What is expected: Go to the line below that contains "Task: Expand the". From there to the end of the records, reproduce each line exactly, except the pictures.

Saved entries
+--

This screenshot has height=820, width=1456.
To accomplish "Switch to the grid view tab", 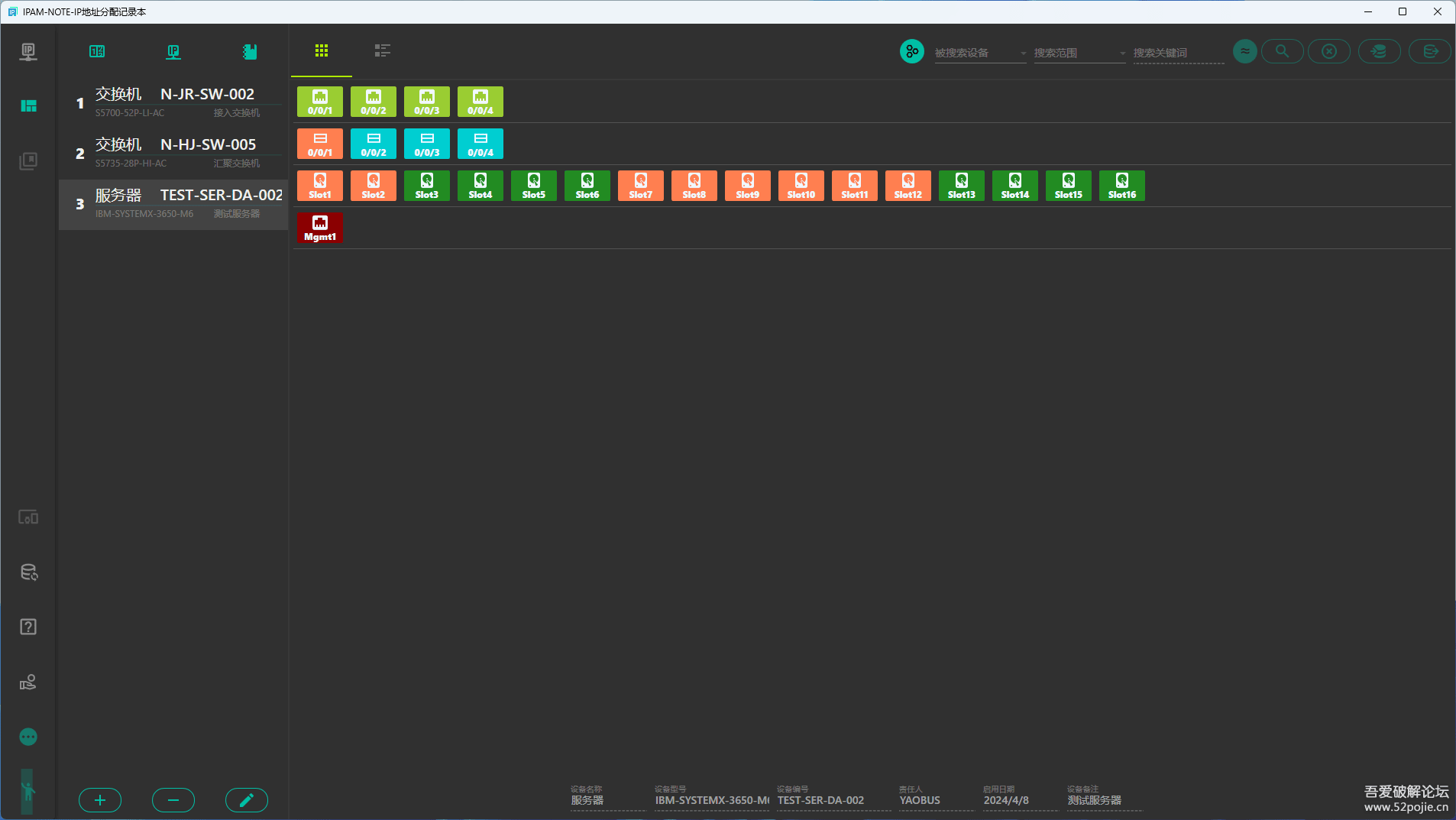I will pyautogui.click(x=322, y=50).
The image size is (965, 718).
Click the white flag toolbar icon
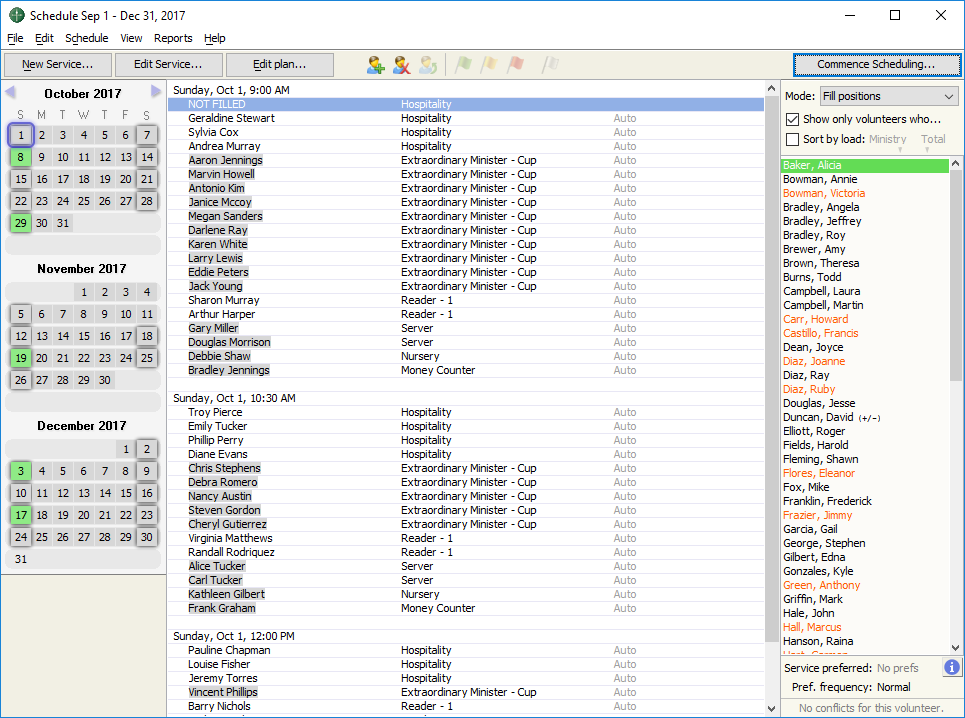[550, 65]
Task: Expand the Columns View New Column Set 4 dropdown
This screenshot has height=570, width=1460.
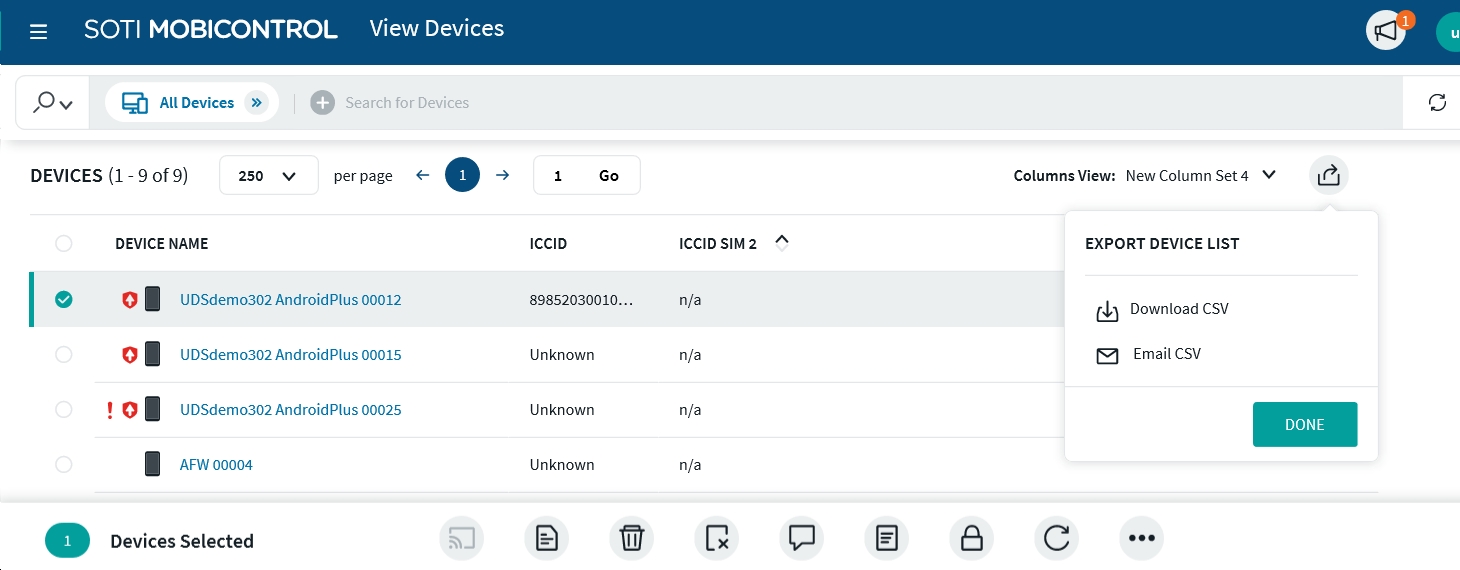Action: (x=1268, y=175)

+--

Exercise response:
Task: Expand the Columns View New Column Set 4 dropdown
This screenshot has height=570, width=1460.
Action: (x=1268, y=175)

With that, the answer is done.